Distribution : InVivo Retail veut quadrupler le chiffre d’affaires sous ses marques

Le leader de la jardinerie InVivo Retail lance trois marques «à impact positif», a-t-il annoncé le 22 mars, avec l’ambition de quadrupler son chiffre d’affaires sous marques propres d’ici à 2030. Cela concerne dès ce printemps «1 345 nouvelles références qui conjuguent accessibilité, simplicité d’usage et écoconception», a expliqué le d.g. Guillaume Darrasse en présentant les trois marques dont «InVivo Nous on sème», dédiée aux autoproducteurs (particuliers). «D’ici à 2030, l’objectif est de quadrupler le chiffre d’affaires réalisé sous nos marques et d’atteindre le milliard d’euros.» Cette démarche s’inscrit dans la RSE (Responsabilité sociétale des entreprises) du groupe coopératif InVivo, autour de la durabilité. Il s’agit de proposer une offre «à impact positif», lequel est évalué selon cinq critères : usage, origine, qualité, emballage, conditions de production. Illustration, InVivo Retail veut «fortifier la filière végétale française», en visant 90% de produits d’origine nationale. En 2022, cette part est de 70%, soit «une bonne trajectoire» par rapport à l’objectif annoncé en 2020. InVivo Retail, avec 1 600 points de vente, affiche un chiffre d’affaires de 2,943 Mrd € en 2020-21 (+18 %).

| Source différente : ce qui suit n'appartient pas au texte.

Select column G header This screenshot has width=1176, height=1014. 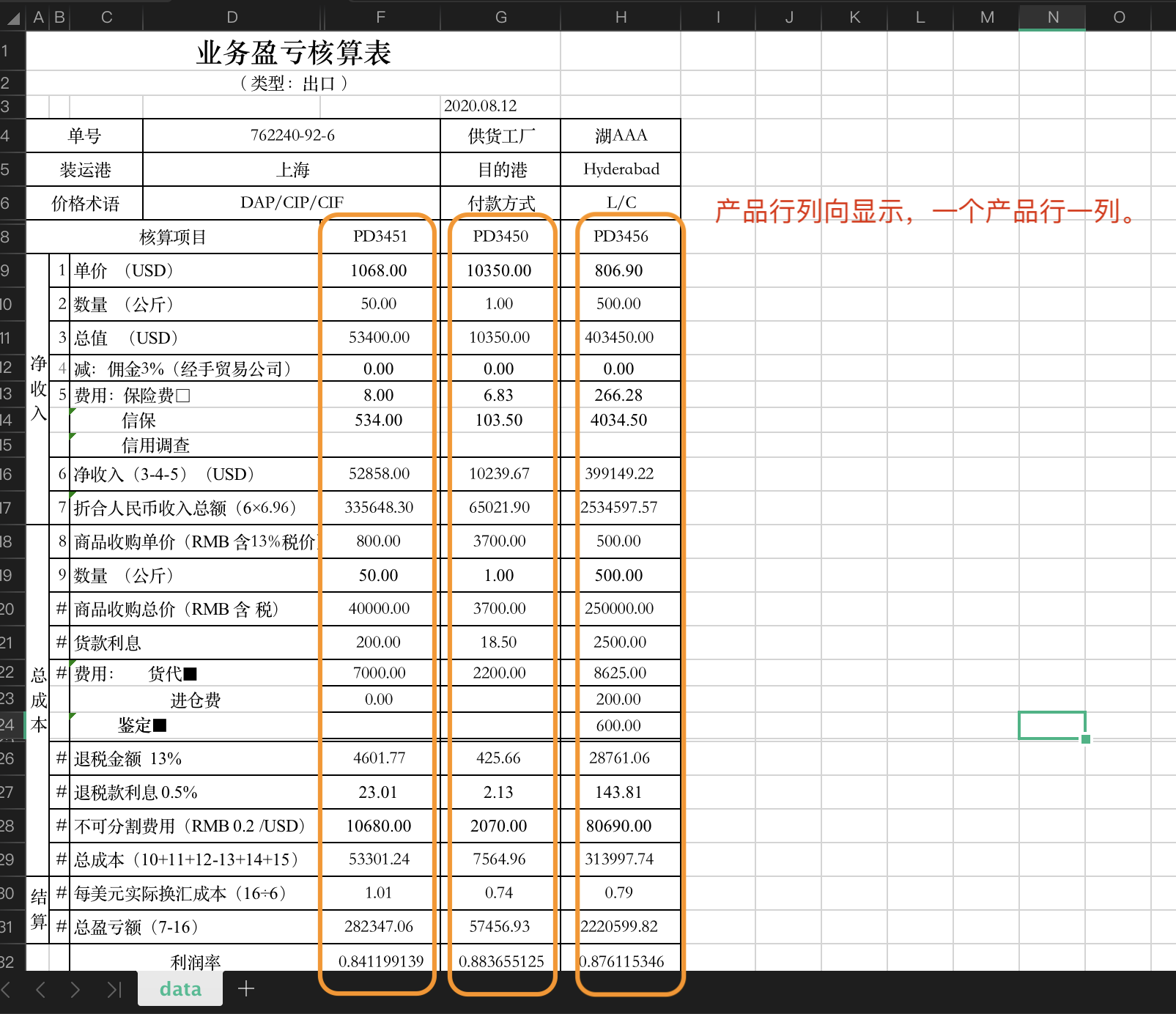(500, 17)
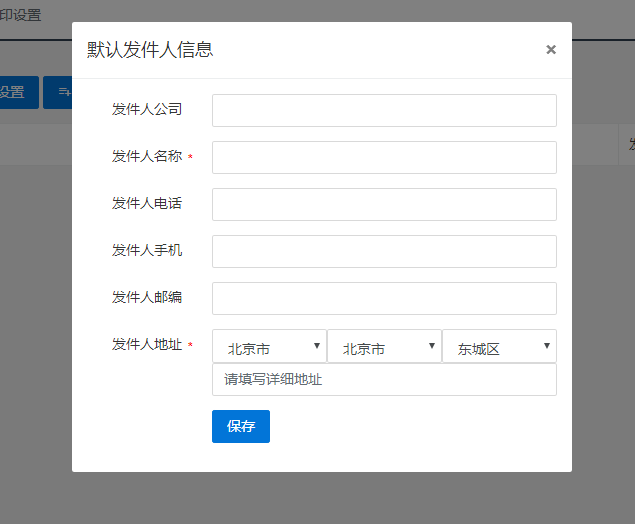Focus the 发件人名称 text box
Screen dimensions: 635x524
(384, 158)
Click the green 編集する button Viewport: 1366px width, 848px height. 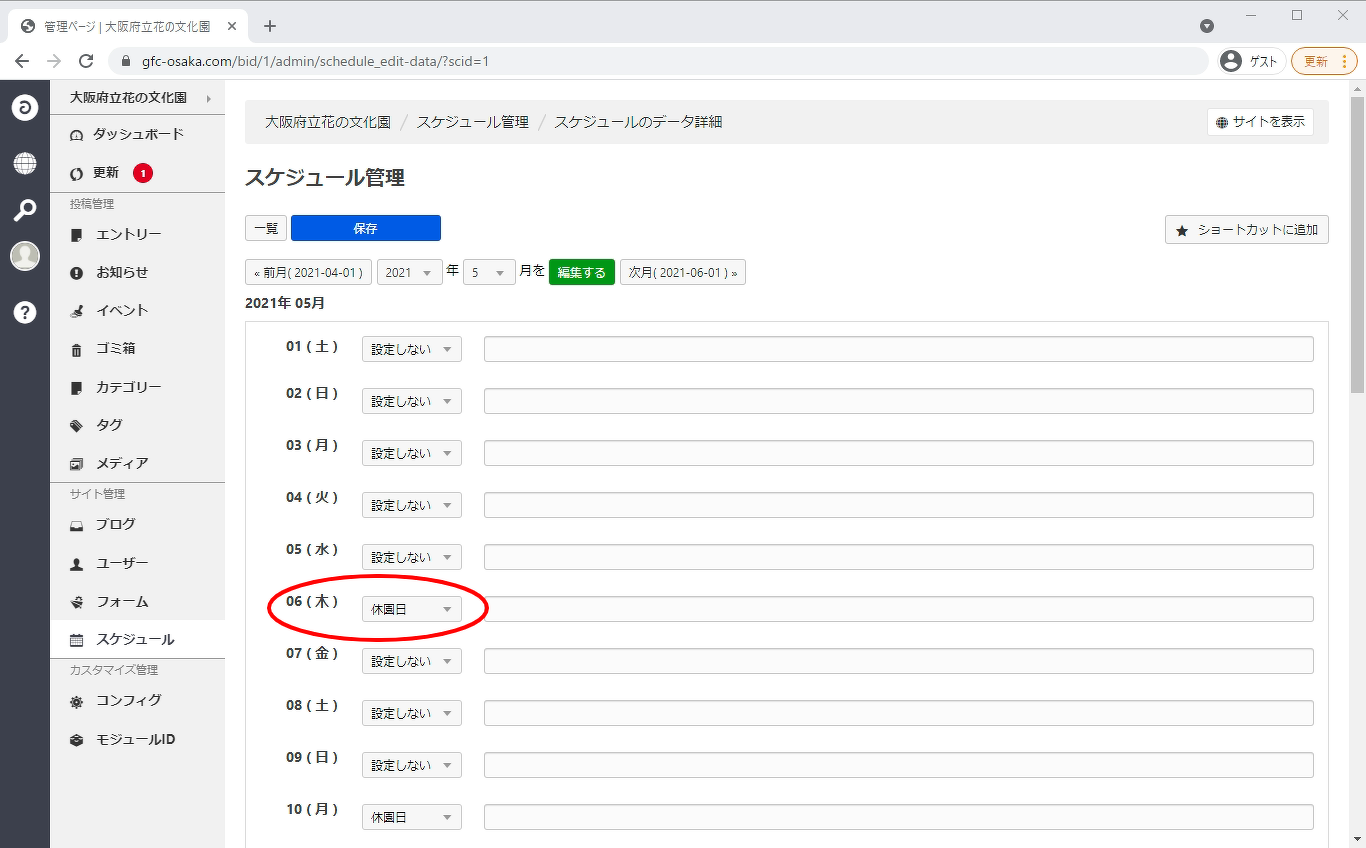(581, 272)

Eau : Eric Frétillère réélu président d’Irrigants de France

Irrigants de France, organisation qui compte parmi ses membres l'AGPM (producteurs de maïs, FNSEA), a réélu le 15 mars Eric Frétillère (60 ans) comme président. Producteur de maïs, il est installé en Dordogne depuis 20 ans sur une exploitation de 100 ha. Eric Frétillère exerce par ailleurs de nombreuses responsabilités syndicales et économiques locales, souligne le communiqué, rappelant entre autres ses mandats d’administrateur de la coopérative agricole la Périgourdine, maire de Saint-Rémy-sur-Lidoire, conseiller départemental. Il est aussi vice-président d’Irrigants d’Europe depuis 2018.